The ETM would raise capital, either through debt or equity financing, to buy the plants, then operate them for a shortened period of time -- around 15 years or less -- to partly recoup their outlays. Indonesian coal plants typically have a lifespan of 30 to 40 years.

The ETM would also require the plants’ developers to reinvest the CRF funds in the CEF to develop green energy facilities, the proceeds of which would be used to repay the remaining investments.

“Accelerating the retirement of these coal plants would unlock so much investment in clean energy, storage, hydrogen, electric vehicles and other technology that are the growth industries for Indonesia and other countries,” added Kubo.

The Manila-based lender plans to begin acquiring coal plants for the CRF in 2022, before Indonesia chairs the G20 in October, then open the CEF for investors later that year, in time for the 27th United Nations Climate Change Conference (COP27).

Potential ETM inventors include private banks, philanthropists, multilateral organizations and the G7 countries, which pledged in a joint communique on June 13 to spend up to US$2 billion “over the coming years” to phase out coal and phase in green energy projects.

"The ETM is a laudable effort and definitely a step forward by the ADB. But it will not be able to replace all coal plants in the system, because that would need hundreds of billions of dollars,” said Institute for Energy Economics and Financial Analysis (IEEFA) analyst Elrika Hamdi on Aug. 20.

She added that it was important for the ETM to be stringent about the eligibility requirements and asset valuation of coal plants.

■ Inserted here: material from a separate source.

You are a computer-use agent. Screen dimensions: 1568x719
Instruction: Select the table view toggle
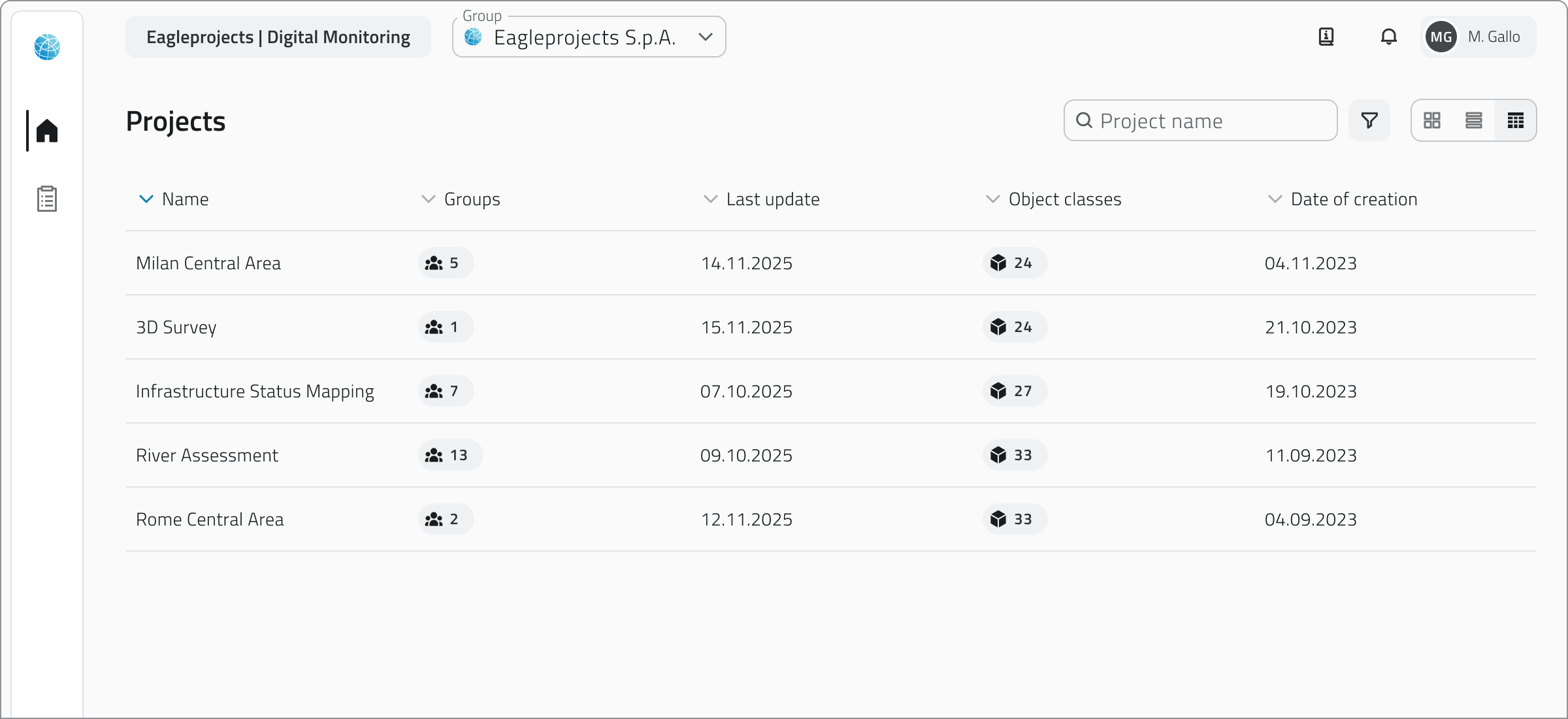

It was also important for the ETM to ensure coal plant developers reinvested in low-cost renewable energy sources to optimize the transition.

Read also: ADB, Citi, HSBC, Prudential hatch plan for Asian coal plant closures: Sources

Reuters reported that the ADB was working on the plan with several finance companies, including insurer Prudential, lenders Citi and HSBC and BlackRock.

HSBC Indonesia president director Francois de Maricourt told the Post that the lender was committed to prioritizing financing and investment that supported the transition to a net-zero global economy.

“Addressing reliance on coal, particularly in Asia, is an urgent priority in the transition to net zero. There is a clear need for private-sector investment in initiatives that can accelerate a just and orderly shift to renewables,” he said.